Thursday, November 3, 2011
WHMP promises " a more robust response" from the station in future emergencies.
"You want a story that no one else is going to do?" said the executive secretary for a local mayor. "WHMP, that's your story. Here, we've always been taught to keep extra batteries in our radio. Why bother, if there's nothing on except garden shows? If someone had given me the key to the station I would have gone there and opened up the phone lines and listened to people and tell them what I knew."
It was Thursday morning and many people in her town were still without power. A woman had just left her office after complaining about everything she had been through since Saturday's storm. And there was nothing that city hall could do except lend a sympathetic ear and tell people to call the electric company and to keep calling them. A whole group of people had evidently come to her office earlier, really angry.
"At least," she sighed, "This woman was polite."
The first twenty-four hours after the lights went out was hard on almost everyone. In our house, we were totally out of the communications loop with no TV, no cable, no land phone, no cell phone, no internet, no nothing. My wife had a small battery-powered radio and tuned in WHMP and all there was a garden show about wisteria and dahlias and news that Christmas day wasn't too late to plant your bulbs. People have told me that other area stations were also "on automatic" with canned coverage. She finally found some real storm news on WTIC in Hartford, and bulletins on such subjects as to keep food in refrigerators and freezers from spoiling and the extreme hazards of using charcoal or propane heaters to stay warm.

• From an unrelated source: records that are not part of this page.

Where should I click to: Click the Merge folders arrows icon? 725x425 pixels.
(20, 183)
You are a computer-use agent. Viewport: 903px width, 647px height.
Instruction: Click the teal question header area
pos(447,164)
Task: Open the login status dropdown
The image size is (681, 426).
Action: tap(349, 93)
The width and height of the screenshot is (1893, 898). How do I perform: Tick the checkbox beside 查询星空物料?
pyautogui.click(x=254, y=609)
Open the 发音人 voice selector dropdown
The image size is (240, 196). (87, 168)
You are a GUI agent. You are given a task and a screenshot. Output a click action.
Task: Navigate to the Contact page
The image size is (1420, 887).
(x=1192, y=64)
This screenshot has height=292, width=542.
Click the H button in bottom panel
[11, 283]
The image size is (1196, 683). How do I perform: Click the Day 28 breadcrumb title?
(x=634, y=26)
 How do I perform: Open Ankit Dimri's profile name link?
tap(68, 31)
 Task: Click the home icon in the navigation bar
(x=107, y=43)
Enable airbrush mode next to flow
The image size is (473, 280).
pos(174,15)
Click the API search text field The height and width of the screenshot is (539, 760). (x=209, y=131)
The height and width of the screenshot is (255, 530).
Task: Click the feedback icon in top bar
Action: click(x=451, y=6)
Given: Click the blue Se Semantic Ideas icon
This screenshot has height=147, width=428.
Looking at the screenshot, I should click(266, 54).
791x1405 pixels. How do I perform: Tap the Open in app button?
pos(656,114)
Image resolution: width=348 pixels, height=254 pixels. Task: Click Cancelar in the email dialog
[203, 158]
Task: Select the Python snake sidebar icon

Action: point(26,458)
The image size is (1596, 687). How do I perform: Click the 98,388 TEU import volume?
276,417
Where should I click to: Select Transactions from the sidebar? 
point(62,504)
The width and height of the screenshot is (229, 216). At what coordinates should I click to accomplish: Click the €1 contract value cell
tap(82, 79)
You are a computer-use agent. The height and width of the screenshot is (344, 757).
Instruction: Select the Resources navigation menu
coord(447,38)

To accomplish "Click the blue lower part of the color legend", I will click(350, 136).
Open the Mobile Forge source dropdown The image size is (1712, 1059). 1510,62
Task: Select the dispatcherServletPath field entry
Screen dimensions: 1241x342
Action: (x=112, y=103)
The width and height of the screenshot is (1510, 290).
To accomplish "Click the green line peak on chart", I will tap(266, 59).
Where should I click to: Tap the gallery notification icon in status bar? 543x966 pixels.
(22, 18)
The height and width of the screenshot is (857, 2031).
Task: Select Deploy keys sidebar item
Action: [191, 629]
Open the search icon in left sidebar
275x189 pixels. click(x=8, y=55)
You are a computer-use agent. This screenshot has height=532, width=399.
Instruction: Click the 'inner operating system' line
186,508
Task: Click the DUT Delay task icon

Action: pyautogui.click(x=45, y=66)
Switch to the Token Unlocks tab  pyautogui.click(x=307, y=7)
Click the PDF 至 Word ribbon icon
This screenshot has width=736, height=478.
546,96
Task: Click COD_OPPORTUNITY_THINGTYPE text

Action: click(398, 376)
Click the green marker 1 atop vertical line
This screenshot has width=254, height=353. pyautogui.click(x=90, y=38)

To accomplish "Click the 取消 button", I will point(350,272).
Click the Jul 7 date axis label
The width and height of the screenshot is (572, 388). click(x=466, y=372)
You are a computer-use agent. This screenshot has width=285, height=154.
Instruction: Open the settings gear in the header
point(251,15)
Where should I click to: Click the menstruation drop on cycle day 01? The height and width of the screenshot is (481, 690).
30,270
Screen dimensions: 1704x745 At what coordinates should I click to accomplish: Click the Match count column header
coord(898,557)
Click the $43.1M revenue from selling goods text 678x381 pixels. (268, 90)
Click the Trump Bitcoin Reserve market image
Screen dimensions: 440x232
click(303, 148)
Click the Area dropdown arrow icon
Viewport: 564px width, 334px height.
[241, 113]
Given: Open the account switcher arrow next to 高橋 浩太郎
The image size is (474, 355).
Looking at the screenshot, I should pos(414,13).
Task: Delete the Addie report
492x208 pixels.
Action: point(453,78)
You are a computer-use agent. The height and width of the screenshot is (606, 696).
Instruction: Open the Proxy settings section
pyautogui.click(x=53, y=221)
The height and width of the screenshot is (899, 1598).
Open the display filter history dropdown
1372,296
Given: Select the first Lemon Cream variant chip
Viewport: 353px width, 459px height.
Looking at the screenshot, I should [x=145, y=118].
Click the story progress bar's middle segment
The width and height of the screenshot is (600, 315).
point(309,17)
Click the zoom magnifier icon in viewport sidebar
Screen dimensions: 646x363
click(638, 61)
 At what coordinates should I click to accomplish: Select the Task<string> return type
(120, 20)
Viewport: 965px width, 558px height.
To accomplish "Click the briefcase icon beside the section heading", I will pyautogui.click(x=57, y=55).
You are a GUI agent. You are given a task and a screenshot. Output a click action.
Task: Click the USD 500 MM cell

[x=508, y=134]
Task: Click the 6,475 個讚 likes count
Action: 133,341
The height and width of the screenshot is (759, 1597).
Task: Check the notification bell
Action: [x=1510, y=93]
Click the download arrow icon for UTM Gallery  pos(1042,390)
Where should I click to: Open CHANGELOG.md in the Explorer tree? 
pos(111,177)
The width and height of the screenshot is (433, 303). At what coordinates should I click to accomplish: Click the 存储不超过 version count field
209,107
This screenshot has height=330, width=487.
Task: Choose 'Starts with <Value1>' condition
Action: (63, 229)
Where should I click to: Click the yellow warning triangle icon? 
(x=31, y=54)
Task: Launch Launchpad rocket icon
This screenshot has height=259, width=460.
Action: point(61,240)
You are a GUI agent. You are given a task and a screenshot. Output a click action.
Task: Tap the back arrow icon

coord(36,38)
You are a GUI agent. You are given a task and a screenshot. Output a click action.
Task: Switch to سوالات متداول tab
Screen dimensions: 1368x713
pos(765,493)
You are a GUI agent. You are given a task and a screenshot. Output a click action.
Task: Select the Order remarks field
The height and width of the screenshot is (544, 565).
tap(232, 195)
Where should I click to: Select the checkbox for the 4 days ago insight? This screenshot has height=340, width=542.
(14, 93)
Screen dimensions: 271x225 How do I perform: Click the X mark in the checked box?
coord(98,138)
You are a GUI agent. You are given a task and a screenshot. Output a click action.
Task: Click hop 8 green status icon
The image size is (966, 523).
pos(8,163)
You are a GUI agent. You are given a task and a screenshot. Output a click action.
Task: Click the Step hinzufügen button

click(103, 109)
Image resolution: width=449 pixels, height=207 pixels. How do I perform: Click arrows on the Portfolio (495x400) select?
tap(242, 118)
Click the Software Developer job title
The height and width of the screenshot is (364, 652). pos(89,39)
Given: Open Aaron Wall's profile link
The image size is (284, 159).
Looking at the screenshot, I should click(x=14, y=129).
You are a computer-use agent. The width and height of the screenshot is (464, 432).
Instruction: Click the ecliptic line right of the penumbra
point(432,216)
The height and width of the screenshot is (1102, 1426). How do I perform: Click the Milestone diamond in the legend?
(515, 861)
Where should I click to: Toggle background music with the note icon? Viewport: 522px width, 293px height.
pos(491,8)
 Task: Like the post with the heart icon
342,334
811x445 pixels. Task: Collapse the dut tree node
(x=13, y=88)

We talked to the new general manager at WHMP and "The River," David Musante. He's the son of the former mayor, and has only been on the job for a couple of weeks. He said I wasn't the first call he had gotten complaining about the station's' storm coverage. He said that much of the staff at the station were newly hired, and the storm caught the station off guard. They had just hired new local people like Bob Flaherty and Denise Vozella just so they could beef up their local programming. He said that when the power came back on, they went on with their regular programming, but cut fresh news breaks and updated them hourly and on Sunday afternoon they played a message from acting mayor Narkewicz.
"Rest assured," he said, "in the event of another public emergency our response and coverage will be more robust and in line with the gravity of the situation." In the near future he plans to meet with elected officials and fire and police officials to hash out an emergency protocol that would give local governments the ability to get emergency information on the air right away.